>> BEGIN Passage
It would be interesting to find out what else Carnivore does.  Once they
find that jiucy bit of email - do they then watch you surf - or IRC ???

Joe Baptista

                                        http://www.dot.god/
                                        dot.GOD Hostmaster
                                        +1 (805) 753-8697

On Wed, 12 Jul 2000, Newsbot wrote:

> WASHINGTON (AP) -- Civil liberties and privacy groups are railing against
> a new system designed to allow law enforcement agents to intercept and
> analyze huge amounts of e-mail in connection with an investigation.
> 
> The system, called ``Carnivore,'' was first hinted at on April 6 in
> testimony to a House subcommittee. Now the FBI has it in use.
> 
> When Carnivore is placed at an Internet service provider, it scans all
> incoming and outgoing e-mails for messages associated with the target of a
> criminal probe.
>> END Passage
Transcribe part of the message about Carnivore, starting at the words "http://www.dot.god/" and ending after "with an investigation.".
>> BEGIN Collected material
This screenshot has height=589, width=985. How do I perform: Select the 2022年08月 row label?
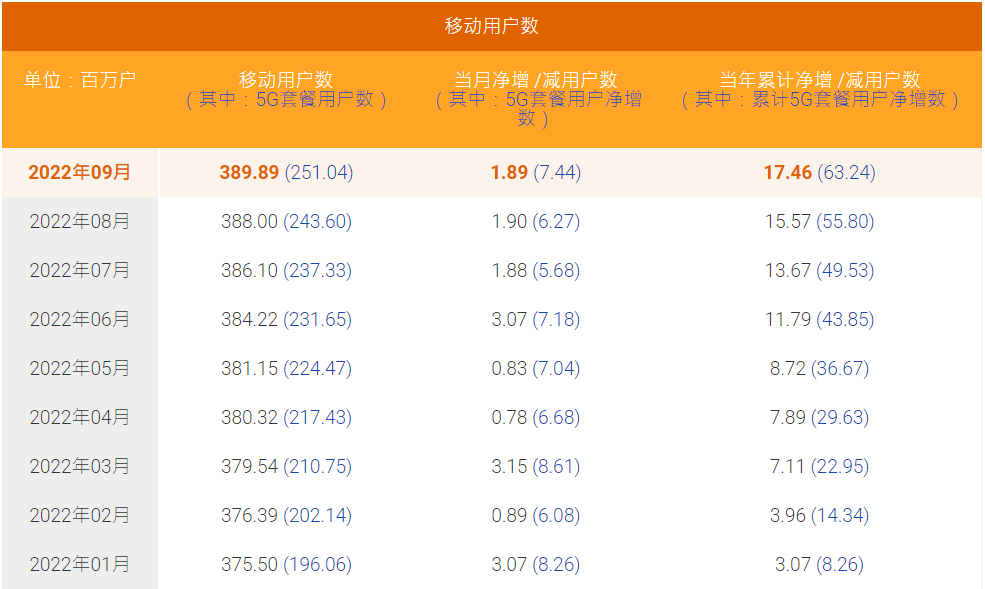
>> END Collected material
Answer to this exercise:
http://www.dot.god/
                                        dot.GOD Hostmaster
                                        +1 (805) 753-8697

On Wed, 12 Jul 2000, Newsbot wrote:

> WASHINGTON (AP) -- Civil liberties and privacy groups are railing against
> a new system designed to allow law enforcement agents to intercept and
> analyze huge amounts of e-mail in connection with an investigation.